Recently, lulled by an hour of boredom on a windy afternoon, I gave in to peer pressure and created an account on Pinterest, the virtual bulletin board through which folks trade craft ideas, recipes, and dreams. I initially avoided the site because I abhor crafting. I peeked in the door because I needed a good hummus recipe. I pulled up a chair because I rediscovered dreaming.

I used to dream. Long ago and far away, in a small town in South Dakota, Daddy had an office in our basement. In that office, he created bookshelves out of cement blocks and long plywood boards. Yellow magazines lined those shelves, marching along in a most orderly fashion according to their publication date. For years, my parents subscribed to National Geographic Magazine, and they kept every edition. Every once in a while, perhaps on a Sunday afternoon, we would go on a trip.

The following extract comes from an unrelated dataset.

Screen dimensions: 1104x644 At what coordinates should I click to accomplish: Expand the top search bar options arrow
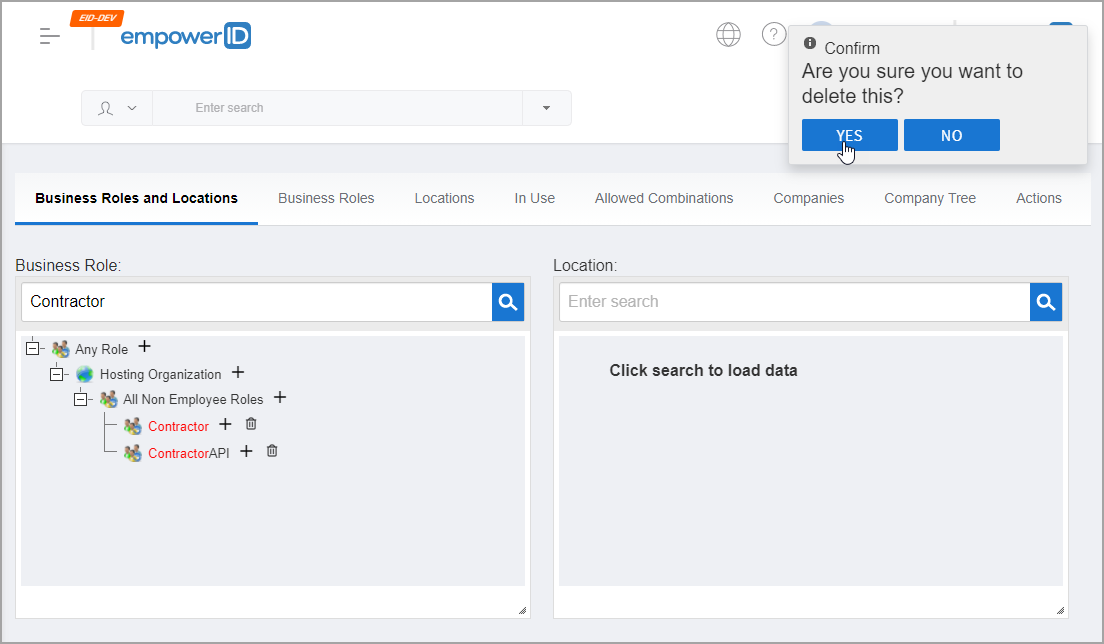(x=546, y=108)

"Where do you want to go today?" my parents would ask.
"Hmm...China sounds good," I would answer. Or maybe Alaska, or Egypt, Antarctica.

And off we went. We combed through indices for articles, gathered stacks of magazines, and began our journey, photograph by photograph.

Grand Tetons, Wyoming
We packed those yellow magazines in the back of a UHaul before long and drove off on a real adventure to the deep south. Two years later we moved again, then again. Eventually, we replaced the cement blocks with real bookshelves, the magazines with Google.

In the freedom of early adulthood, I lived a few of my dreams. After all, at nineteen or twenty-something, roadblocks cease to exist. I wanted to hike in the Grand Tetons, so on my day off one summer I stuck out my thumb and hitched a ride. I dreamed of Alaskan tundra, so I found a job and hopped on a plane. Later, I ached for fresh horizons and cozy New England villages with covered bridges and white steeples. This time, I packed my own UHaul and shared the dream with my young son.

Notre Dame Cathedral
That young son grew up, as did his brothers and sister. Our small apartment gave way to a house and piles of things. I built and buried a career.  Life happened. I reveled in Christmas snows, sobbed at petty betrayals, gloried in mountaintop views, but I forgot to dream of faraway places.

And then, I gave in to peer pressure and pulled out the thumbtacks. My "Recipes" bulletin board looked lonely, so I added "Favorite Books" and then "Favorite Places." The photos of dreams realized reminded me of dreams set aside--dreams of Norwegian fjords, European cathedrals and national parks still unvisited. It seems the more I give vision to my dreams, the more capacity I find to dream, and those dreams in turn bring the lightness of possibility to life here and now.

If you promise not to tell, I will confess a momentary gratitude for peer pressure and silly social media.


  1. This is a good reminder for me. It is easy for moms to forget we have dreams as we are helping our children achieve theirs.
    Your dreams are pretty awesome, we should contemplate a joint adventure!

  2. Love this. Your hitchhiking is daring, your thoughts inspiring. I loved hearing about your dream places like the Fjords. I didn't know that about ou! Thanks for reminding me to dream.